GOP's Josh Hawley doesn't even live in the state he represents: report
Republican senator Josh Hawley. (Screenshot)

Republican Sen. Josh Hawley doesn't appear to live in the state he represents.


The Missouri Republican frequently rails against "coastal elites," and has even sponsored legislation to redistribute thousands of federal workers from Washington, D.C., to the heartland, but the Kansas City Star reported that he no longer has a home in the state.

Hawley is currently registered to vote at his sister's home in Ozark, but he currently does not own a home in Missouri and instead spends most of his time with his wife and three children at their $1.3 million house in the Northern Virginia suburbs of the nation's capital.

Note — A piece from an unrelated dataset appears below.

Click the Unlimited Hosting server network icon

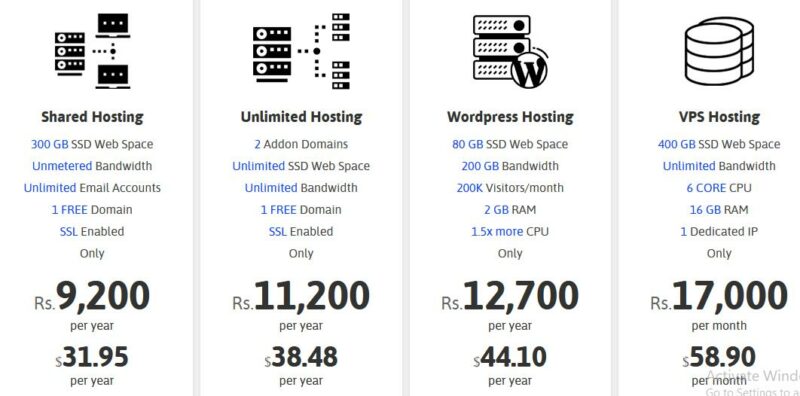click(301, 51)
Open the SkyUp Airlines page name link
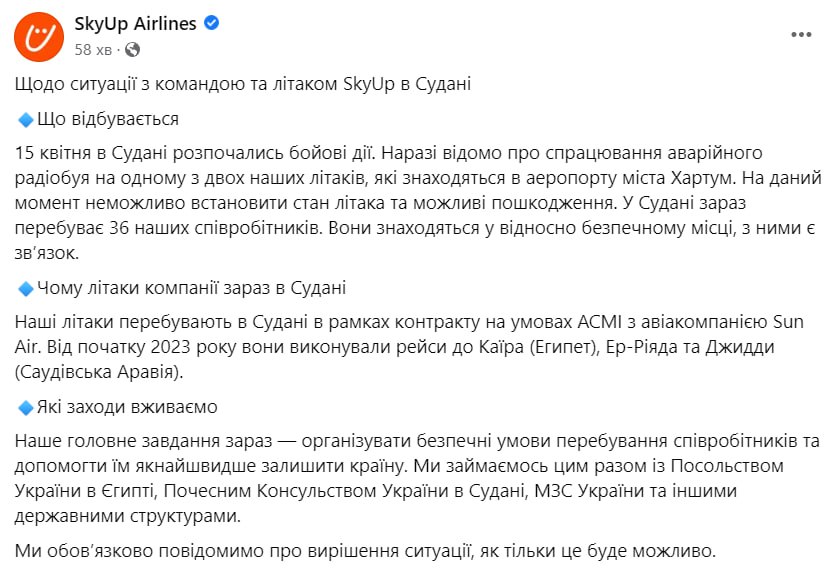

The first-term senator's parents purchased a lot in Christian County, Missouri, in October 2019 and added him to the deed, property records show, but a house on the property is still under construction.

Hawley, who said after he took office last year that he would split his time between Missouri and suburban Washington, used his sister's address to vote in this month's election.

He had lived in Columbia as a professor at the University of Missouri Law School and during his two years as Missouri attorney general, but Hawley and his wife sold their home there in March 2019.

The couple were added as co-owners to his parents' Springfield that same month, but that property was sold in June.

Hawley's office would not say whether the senator was paying his sister rent on her home or say how much time he spent there, and instead his spokeswoman criticized The Star for asking questions about his residency.

“Josh and Erin sold their home in Springfield earlier this year to build a new one in Ozark, Missouri, and are staying down the street with family in Ozark while it’s finished," said spokeswoman Kelli Ford. "We realize Ozark may not be ritzy, but it suits Josh and Erin just fine."

The Democratic group Congressional Integrity Project alleges that Hawley could be violating Missouri's voter registration law, but election law experts say the issue is more of a political problem than a legal violation.

“Residency is where you want to be, not where you are,” said Chuck Hatfield, a Jefferson City election law attorney. “It’s kind of circular. What does it mean to be a resident? It’s not very well-defined and the courts have been pretty darn lenient … I can’t imagine a scenario where Josh is in violation of the state law."